**EXERCISE PROMPT:**
Beginning with the line below that contains "Click the document icon on 题目 card" and ending with the line that contains "Screen dimensions: 979x1001", copy every line exactly. Copy nothing else.

Excerpts from a dataset:
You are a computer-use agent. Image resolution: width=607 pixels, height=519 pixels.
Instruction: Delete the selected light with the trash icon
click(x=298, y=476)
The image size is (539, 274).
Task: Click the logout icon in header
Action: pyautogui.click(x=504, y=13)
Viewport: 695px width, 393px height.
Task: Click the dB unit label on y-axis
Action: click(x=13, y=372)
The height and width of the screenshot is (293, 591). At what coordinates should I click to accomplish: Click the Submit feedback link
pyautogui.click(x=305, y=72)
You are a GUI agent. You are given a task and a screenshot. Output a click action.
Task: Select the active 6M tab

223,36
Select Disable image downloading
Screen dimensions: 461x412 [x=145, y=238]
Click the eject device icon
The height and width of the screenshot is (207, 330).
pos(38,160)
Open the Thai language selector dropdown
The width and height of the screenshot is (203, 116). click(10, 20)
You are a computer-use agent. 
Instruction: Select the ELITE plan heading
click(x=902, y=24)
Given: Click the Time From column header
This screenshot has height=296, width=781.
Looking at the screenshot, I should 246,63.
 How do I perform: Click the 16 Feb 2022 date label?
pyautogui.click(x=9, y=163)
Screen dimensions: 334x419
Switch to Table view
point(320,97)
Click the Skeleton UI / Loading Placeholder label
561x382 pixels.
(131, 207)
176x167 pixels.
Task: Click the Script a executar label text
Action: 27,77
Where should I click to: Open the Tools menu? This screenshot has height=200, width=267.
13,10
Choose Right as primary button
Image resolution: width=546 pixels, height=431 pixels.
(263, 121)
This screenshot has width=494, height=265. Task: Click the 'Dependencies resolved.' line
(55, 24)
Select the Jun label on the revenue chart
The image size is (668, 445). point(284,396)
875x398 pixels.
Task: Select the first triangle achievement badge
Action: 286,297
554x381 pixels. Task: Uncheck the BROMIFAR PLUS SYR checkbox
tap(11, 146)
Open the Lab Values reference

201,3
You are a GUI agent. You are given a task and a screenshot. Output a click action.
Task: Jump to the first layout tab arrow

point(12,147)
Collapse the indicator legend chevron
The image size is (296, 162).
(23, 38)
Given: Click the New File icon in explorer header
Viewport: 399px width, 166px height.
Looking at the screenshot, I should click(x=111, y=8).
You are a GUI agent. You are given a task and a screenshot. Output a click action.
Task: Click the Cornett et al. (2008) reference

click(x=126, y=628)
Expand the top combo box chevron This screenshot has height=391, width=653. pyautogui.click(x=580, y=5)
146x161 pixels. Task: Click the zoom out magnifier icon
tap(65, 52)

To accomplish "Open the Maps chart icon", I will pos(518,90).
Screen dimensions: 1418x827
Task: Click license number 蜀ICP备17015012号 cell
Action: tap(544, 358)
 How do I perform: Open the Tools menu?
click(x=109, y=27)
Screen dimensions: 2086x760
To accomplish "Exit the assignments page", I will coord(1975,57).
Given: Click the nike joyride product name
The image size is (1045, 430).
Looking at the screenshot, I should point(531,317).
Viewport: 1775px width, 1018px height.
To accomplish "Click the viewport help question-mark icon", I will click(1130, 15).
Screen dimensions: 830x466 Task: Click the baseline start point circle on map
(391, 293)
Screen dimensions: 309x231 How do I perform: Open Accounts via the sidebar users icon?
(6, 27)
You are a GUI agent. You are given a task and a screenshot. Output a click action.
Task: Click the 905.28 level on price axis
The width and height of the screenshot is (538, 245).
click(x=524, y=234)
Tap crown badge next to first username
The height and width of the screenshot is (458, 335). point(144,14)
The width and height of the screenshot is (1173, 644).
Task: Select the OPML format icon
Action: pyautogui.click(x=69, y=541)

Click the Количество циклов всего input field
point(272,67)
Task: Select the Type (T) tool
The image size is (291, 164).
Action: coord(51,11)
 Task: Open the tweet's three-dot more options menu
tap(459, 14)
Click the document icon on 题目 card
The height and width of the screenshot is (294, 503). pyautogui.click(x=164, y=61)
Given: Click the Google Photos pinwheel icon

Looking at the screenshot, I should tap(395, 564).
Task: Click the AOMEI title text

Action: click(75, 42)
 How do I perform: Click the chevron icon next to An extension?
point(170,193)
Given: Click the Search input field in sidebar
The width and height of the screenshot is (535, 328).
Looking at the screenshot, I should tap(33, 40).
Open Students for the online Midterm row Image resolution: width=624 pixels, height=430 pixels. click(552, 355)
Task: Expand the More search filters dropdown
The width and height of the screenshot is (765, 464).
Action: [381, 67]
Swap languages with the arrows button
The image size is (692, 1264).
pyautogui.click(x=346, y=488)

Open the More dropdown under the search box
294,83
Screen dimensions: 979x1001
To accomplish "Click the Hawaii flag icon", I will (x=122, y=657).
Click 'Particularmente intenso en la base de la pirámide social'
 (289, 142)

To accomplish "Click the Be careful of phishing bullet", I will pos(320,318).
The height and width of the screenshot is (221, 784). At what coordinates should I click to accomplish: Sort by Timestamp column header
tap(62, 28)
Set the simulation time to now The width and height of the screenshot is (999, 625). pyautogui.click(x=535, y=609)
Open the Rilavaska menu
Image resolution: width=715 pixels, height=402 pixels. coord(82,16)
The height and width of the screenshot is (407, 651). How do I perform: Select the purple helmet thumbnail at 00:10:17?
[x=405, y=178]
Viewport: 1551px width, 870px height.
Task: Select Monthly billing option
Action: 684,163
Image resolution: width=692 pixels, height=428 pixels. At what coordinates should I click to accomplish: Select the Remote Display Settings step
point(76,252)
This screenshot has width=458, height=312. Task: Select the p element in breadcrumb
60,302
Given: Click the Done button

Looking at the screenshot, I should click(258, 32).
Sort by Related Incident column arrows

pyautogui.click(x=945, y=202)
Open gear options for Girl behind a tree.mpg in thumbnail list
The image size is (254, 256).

**SOLUTION:**
Click the document icon on 题目 card
The height and width of the screenshot is (294, 503). pyautogui.click(x=164, y=61)
Given: Click the Google Photos pinwheel icon

Looking at the screenshot, I should tap(395, 564).
Task: Click the AOMEI title text

Action: click(75, 42)
 How do I perform: Click the chevron icon next to An extension?
point(170,193)
Given: Click the Search input field in sidebar
The width and height of the screenshot is (535, 328).
Looking at the screenshot, I should tap(33, 40).
Open Students for the online Midterm row Image resolution: width=624 pixels, height=430 pixels. click(552, 355)
Task: Expand the More search filters dropdown
The width and height of the screenshot is (765, 464).
Action: [381, 67]
Swap languages with the arrows button
The image size is (692, 1264).
pyautogui.click(x=346, y=488)

Open the More dropdown under the search box
294,83
Screen dimensions: 979x1001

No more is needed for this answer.